# Fishing off the beach at Myrtle Beach?



## Arrow3 (Mar 3, 2016)

Me and my wife have a little trip planned soon and I wondered if it's worth it to take a fishing rod or not. Been there plenty of times but have never fished . Maybe take some jerk baits or spoons ?? Thanks in advance.


----------



## tradhunter98 (Mar 4, 2016)

A double bottom rig with shirmp might catch you some whiting if they're in yet. Maybe some bluefish on cut bait.


----------



## Arrow3 (Mar 7, 2016)

I'm really only looking to fish artificial .....Anyone else??


----------



## Flaustin1 (Mar 8, 2016)

Youre not gonna do much with artificial.


----------



## FishingAddict (Mar 8, 2016)

Arrow3 said:


> I'm really only looking to fish artificial .....Anyone else??



I’ve never fished Myrtle Beach, but do fish the Atlantic coast on the very northern most point of FL.

I like to very, very early in the morning with a top water bait like a spook. I look for action in the surf, but if I can’t see any, I’ll just blind cast. I’ll pick up trout, ladyfish, jacks, bluefish, etc. 
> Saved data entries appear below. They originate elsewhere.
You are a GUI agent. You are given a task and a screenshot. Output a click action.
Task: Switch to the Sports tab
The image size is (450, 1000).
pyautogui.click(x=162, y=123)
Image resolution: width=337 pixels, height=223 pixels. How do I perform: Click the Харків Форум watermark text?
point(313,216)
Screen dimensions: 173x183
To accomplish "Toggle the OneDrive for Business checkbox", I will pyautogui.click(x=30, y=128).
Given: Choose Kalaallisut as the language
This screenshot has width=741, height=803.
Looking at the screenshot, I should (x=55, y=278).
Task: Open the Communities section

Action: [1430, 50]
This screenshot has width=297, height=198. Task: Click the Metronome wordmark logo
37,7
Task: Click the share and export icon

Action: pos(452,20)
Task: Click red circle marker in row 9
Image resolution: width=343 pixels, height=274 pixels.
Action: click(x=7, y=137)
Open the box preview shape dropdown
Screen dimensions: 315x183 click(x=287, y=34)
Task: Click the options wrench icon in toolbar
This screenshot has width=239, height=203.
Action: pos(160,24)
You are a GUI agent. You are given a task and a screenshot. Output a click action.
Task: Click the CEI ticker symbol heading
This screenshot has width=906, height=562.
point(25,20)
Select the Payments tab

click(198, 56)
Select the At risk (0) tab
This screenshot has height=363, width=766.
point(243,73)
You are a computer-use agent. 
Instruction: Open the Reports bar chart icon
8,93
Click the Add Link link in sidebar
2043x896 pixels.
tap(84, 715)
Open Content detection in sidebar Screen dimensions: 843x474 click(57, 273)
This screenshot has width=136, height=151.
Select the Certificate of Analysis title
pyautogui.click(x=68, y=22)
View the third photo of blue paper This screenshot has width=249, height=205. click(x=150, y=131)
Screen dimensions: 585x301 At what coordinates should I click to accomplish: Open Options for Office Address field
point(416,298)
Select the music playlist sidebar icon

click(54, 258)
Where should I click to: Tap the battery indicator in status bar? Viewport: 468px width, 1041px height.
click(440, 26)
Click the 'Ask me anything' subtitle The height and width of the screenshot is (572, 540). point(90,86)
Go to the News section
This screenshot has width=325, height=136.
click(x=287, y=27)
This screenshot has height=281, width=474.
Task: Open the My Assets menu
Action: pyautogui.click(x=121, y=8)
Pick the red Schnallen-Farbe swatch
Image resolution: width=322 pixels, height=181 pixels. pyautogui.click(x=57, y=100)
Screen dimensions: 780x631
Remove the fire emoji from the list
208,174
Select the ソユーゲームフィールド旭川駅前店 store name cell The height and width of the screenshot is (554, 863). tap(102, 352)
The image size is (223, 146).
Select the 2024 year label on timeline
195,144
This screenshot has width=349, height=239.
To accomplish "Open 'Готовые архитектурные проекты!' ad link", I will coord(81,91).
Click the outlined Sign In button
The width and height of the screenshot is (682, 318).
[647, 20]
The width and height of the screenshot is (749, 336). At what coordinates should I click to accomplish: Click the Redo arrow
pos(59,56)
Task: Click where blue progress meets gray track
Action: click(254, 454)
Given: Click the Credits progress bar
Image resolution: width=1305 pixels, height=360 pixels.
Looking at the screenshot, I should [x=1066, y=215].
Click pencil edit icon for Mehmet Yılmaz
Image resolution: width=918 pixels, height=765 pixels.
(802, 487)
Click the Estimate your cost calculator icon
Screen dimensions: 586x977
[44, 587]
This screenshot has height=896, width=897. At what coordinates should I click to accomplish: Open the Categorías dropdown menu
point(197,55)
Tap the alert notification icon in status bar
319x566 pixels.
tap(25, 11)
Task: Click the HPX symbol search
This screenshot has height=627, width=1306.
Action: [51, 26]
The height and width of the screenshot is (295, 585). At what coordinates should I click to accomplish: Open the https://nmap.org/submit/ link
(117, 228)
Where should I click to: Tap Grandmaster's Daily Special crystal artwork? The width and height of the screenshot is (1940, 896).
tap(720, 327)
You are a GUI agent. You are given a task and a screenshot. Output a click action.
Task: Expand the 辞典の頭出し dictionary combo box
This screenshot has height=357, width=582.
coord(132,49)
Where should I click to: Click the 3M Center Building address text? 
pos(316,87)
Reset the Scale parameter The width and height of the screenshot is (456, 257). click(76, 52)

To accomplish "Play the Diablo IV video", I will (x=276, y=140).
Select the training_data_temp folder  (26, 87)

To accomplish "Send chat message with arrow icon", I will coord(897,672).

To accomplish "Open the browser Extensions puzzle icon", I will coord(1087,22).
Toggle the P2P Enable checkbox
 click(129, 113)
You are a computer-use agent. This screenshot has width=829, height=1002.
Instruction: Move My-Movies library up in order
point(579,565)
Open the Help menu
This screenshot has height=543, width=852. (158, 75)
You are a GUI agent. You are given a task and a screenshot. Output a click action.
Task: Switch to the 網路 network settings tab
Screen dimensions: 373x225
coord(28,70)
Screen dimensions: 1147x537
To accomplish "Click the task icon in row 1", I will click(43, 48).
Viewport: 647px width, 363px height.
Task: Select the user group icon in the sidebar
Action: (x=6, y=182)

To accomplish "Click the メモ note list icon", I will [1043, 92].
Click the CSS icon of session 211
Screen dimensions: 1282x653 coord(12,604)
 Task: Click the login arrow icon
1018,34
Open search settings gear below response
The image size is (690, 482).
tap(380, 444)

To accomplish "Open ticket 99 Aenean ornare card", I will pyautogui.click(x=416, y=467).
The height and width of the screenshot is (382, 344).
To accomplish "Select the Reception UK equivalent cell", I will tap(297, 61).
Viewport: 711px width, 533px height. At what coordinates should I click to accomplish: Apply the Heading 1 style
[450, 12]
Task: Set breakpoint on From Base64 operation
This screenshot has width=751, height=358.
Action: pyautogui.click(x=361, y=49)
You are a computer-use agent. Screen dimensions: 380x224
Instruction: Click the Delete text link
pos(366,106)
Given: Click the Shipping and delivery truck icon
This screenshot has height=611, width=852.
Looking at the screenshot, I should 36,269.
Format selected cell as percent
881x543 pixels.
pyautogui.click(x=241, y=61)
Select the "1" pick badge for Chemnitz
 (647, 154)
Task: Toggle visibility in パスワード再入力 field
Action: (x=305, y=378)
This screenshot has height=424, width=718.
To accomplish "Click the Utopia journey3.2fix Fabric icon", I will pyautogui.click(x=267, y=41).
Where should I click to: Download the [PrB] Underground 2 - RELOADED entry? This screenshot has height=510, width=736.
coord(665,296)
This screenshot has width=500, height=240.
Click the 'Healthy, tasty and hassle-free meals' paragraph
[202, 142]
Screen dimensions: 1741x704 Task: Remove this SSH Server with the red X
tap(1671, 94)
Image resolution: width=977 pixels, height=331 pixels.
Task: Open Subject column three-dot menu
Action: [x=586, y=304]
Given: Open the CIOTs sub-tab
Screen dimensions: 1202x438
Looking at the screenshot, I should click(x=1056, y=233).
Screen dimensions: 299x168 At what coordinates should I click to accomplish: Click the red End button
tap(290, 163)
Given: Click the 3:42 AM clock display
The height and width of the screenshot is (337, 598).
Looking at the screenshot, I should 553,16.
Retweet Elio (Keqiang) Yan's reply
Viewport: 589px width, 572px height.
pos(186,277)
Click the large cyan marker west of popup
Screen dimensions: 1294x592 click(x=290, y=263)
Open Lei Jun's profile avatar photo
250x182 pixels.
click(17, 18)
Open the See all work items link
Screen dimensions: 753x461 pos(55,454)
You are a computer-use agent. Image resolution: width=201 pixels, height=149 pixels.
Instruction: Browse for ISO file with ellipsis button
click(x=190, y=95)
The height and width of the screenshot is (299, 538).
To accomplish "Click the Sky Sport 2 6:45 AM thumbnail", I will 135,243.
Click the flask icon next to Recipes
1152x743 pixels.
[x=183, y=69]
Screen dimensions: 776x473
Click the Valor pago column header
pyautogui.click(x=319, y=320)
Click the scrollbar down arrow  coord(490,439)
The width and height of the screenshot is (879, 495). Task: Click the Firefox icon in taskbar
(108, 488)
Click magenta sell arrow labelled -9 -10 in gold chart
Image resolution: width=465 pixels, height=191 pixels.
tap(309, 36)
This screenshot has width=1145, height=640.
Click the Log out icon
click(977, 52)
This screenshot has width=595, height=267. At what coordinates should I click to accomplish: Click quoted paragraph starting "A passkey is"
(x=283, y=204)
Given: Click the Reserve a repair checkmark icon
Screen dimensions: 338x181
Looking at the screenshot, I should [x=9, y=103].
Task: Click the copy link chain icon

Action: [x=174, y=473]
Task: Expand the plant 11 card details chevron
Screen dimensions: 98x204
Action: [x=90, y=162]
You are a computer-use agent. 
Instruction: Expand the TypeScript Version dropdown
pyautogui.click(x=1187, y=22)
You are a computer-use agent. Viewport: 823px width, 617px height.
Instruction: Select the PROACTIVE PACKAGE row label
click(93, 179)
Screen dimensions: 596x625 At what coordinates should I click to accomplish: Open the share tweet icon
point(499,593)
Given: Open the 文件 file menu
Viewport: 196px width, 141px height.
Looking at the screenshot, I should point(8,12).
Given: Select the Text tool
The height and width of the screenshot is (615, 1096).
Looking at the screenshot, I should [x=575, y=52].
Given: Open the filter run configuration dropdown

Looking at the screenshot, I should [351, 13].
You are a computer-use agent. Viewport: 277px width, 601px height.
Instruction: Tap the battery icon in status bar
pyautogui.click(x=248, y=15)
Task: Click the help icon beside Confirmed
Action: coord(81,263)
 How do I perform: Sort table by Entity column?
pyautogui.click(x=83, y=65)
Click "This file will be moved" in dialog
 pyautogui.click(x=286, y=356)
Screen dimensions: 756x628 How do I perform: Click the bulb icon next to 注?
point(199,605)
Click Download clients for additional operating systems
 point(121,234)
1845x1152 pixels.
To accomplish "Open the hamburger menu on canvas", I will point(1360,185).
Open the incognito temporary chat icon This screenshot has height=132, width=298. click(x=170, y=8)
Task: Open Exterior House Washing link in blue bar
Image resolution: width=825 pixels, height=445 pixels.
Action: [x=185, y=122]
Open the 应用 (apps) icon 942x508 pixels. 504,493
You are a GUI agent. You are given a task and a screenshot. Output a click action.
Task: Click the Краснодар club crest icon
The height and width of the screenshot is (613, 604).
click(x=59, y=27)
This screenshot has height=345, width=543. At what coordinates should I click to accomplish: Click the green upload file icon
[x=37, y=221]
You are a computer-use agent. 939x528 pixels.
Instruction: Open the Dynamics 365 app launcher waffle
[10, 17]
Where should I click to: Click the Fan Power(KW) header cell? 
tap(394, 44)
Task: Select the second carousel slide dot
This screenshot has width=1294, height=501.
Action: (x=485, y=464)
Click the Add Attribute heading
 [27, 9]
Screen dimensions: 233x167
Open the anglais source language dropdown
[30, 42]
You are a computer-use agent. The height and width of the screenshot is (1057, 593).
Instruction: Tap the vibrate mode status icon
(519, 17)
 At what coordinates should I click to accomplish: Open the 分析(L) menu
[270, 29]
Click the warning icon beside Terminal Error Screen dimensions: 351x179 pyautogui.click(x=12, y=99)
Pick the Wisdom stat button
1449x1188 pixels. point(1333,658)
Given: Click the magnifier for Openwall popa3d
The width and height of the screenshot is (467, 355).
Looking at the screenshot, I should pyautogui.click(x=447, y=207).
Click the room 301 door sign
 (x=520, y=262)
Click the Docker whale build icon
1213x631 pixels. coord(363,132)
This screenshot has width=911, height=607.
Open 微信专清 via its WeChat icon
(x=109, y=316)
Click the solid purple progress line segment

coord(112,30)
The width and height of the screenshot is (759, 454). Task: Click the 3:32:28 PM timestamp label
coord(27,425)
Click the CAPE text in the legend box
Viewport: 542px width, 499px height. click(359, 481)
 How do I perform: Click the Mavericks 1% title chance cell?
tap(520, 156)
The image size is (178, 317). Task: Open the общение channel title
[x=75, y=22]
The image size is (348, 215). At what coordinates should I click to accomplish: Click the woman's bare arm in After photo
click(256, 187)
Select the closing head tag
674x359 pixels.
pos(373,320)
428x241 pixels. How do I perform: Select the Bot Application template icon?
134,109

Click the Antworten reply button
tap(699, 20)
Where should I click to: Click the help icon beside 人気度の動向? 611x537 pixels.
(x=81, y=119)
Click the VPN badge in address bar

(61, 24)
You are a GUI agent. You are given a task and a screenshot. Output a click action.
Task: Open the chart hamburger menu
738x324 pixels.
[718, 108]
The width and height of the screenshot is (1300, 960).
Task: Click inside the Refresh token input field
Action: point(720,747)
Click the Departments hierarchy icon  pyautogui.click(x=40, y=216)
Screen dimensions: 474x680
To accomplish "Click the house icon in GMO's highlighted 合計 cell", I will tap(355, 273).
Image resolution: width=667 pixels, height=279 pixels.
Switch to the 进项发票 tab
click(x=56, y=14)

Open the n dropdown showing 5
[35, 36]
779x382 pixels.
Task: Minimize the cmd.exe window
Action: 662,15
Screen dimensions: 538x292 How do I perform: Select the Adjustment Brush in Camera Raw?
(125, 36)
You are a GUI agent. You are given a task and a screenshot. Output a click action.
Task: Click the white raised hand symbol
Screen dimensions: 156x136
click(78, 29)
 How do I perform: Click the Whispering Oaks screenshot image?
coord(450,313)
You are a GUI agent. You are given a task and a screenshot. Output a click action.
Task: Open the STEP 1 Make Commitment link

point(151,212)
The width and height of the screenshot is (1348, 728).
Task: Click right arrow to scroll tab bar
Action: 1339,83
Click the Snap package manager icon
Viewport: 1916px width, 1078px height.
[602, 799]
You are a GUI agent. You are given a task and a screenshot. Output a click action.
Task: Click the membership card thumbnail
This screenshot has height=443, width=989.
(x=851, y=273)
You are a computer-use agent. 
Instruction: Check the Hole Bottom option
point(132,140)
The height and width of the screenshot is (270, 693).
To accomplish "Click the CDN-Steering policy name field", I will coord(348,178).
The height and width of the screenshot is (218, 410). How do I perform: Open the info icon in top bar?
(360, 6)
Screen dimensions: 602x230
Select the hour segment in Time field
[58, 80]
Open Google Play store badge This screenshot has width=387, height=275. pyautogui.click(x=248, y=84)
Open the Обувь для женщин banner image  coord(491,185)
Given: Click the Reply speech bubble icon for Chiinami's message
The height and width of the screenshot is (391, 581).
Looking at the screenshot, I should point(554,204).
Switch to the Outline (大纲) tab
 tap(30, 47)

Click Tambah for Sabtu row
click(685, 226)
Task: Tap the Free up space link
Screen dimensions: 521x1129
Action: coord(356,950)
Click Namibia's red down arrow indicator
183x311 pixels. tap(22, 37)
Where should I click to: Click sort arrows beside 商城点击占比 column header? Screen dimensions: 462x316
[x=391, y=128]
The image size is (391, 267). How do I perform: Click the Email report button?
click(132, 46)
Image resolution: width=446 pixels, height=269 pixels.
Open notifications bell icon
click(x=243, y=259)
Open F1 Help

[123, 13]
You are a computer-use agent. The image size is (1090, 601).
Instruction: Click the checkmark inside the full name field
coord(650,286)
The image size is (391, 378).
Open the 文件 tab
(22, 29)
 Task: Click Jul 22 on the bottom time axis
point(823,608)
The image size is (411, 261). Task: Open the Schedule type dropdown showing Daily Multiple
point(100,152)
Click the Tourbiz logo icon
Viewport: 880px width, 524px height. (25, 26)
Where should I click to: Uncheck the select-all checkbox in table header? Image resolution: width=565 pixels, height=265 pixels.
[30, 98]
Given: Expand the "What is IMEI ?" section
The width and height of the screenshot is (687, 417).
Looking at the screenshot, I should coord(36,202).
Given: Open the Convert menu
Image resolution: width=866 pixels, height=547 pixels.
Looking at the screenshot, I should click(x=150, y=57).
Sometimes the action is pretty good, but sometimes it’s slow. But watching the sun rise on the beach with no one around is the real prize.


----------



## sweatequity (Mar 8, 2016)

*Ive used spoons*

anything shiny and fast will work..


----------



## billdawg (Mar 9, 2016)

Krocodile and kastmaster spoons.


----------



## Unicoidawg (Aug 6, 2016)

How'd you do B? Catch anything?


----------



## Arrow3 (Aug 8, 2016)

Unicoidawg said:


> How'd you do B? Catch anything?



Never could get any decent reports so I didn't even take a fishing rod with me.


----------